Experience Microsoft Defender for Endpoint through simulated attacks

Important

The Microsoft Defender for Endpoint evaluation lab was deprecated in January, 2024.

Applies to:

Want to experience Defender for Endpoint? Sign up for a free trial.

Tip

You might want to experience Defender for Endpoint before you onboard more than a few devices to the service. To do this, you can run controlled attack simulations on a few test devices. After running the simulated attacks, you can review how Defender for Endpoint surfaces malicious activity and explore how it enables an efficient response.

Before you begin

To run any of the provided simulations, you need at least one onboarded device.

Read the walkthrough document provided with each attack scenario. Each document includes OS and application requirements as well as detailed instructions that are specific to an attack scenario.

Run a simulation

  1. In Endpoints > Evaluation & tutorials > Tutorials & simulations, select which of the available attack scenarios you would like to simulate:

    • Scenario 1: Document drops backdoor - simulates delivery of a socially engineered lure document. The document launches a specially crafted backdoor that gives attackers control.
    • Scenario 2: PowerShell script in fileless attack - simulates a fileless attack that relies on PowerShell, showcasing attack surface reduction and device learning detection of malicious memory activity.
    • Scenario 3: Automated incident response - triggers automated investigation, which automatically hunts for and remediates breach artifacts to scale your incident response capacity.
  2. Download and read the corresponding walkthrough document provided with your selected scenario.

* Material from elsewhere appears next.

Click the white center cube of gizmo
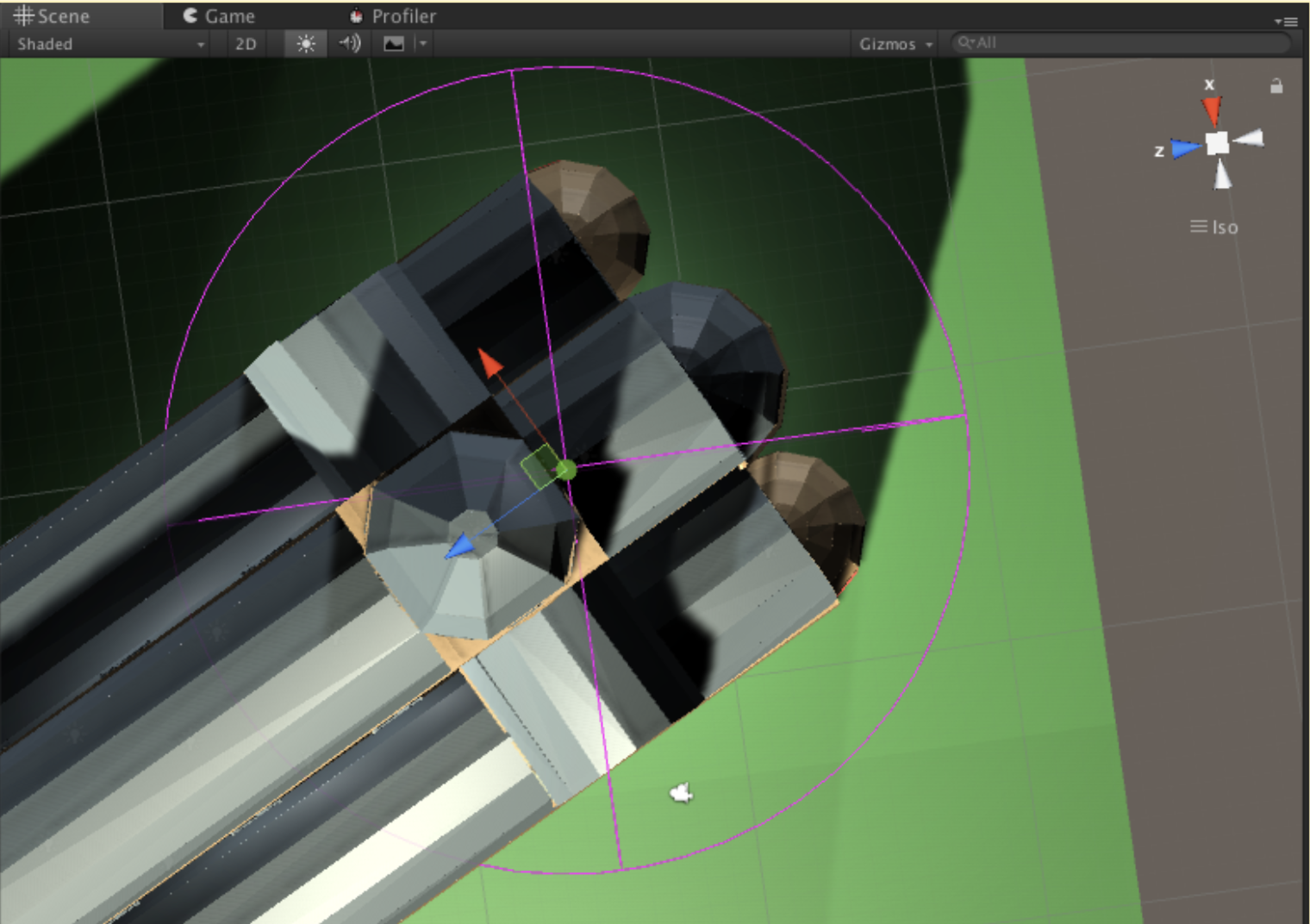Image resolution: width=1310 pixels, height=924 pixels. (1217, 143)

  3. Download the simulation file or copy the simulation script by navigating to Evaluation & tutorials > Tutorials & simulations. You can choose to download the file or script on the test device but it's not mandatory.

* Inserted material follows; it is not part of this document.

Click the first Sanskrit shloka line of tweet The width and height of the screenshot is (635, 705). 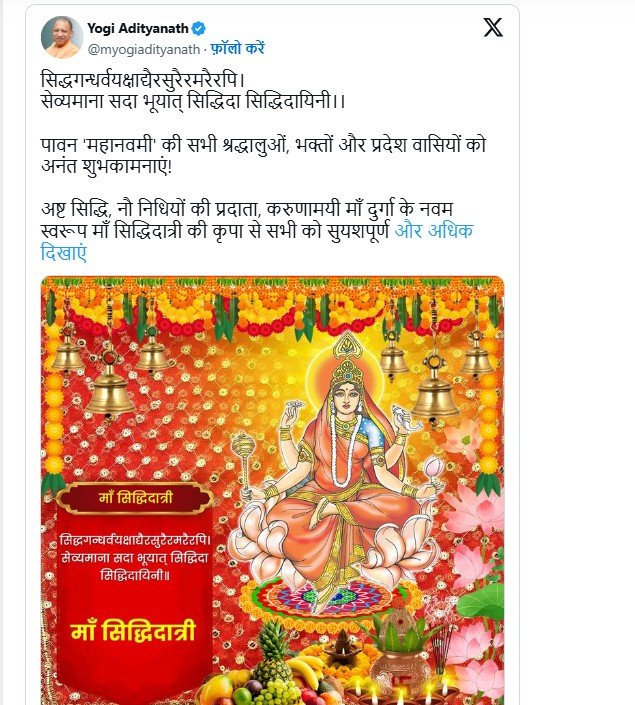(x=143, y=80)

  4. Run the simulation file or script on the test device as instructed in the walkthrough document.

Note

Simulation files or scripts mimic attack activity but are actually benign and will not harm or compromise the test device.

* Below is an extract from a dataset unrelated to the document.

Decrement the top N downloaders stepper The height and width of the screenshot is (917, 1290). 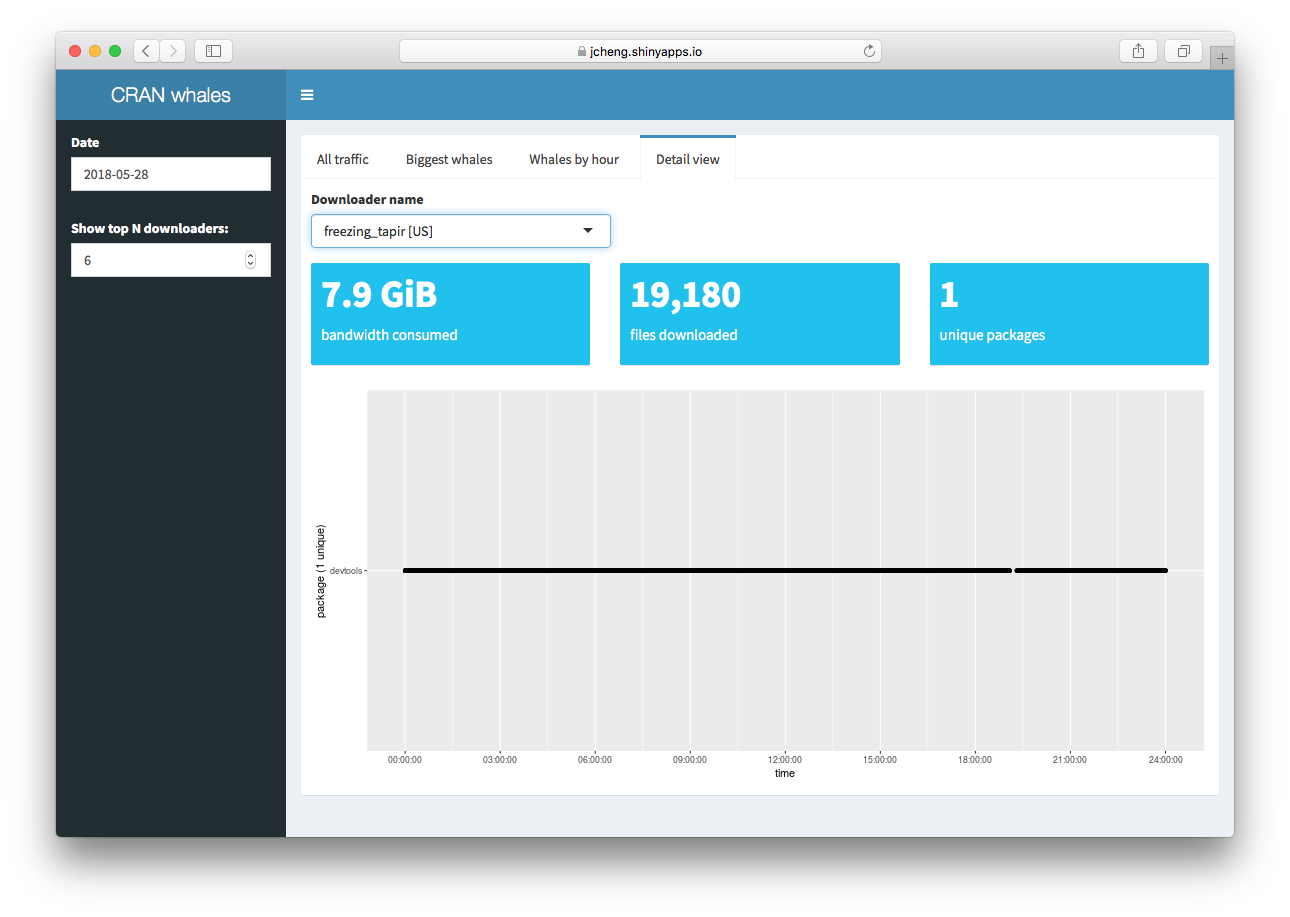point(250,264)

You can also use the EICAR test file or the EICAR test text string to perform some tests. It is possible to test real-time protection features (create a text file, paste the EICAR text, and save the file as an executable file to your endpoint's local drive—you will get a notification on the test endpoint and an alert in the MDE console) or EDR protection (you need to temporarily disable real-time protection on the test endpoint and save the EICAR test file, and then try to execute, copy, or move this file). After you run your tests, enable real-time protection on the test endpoint.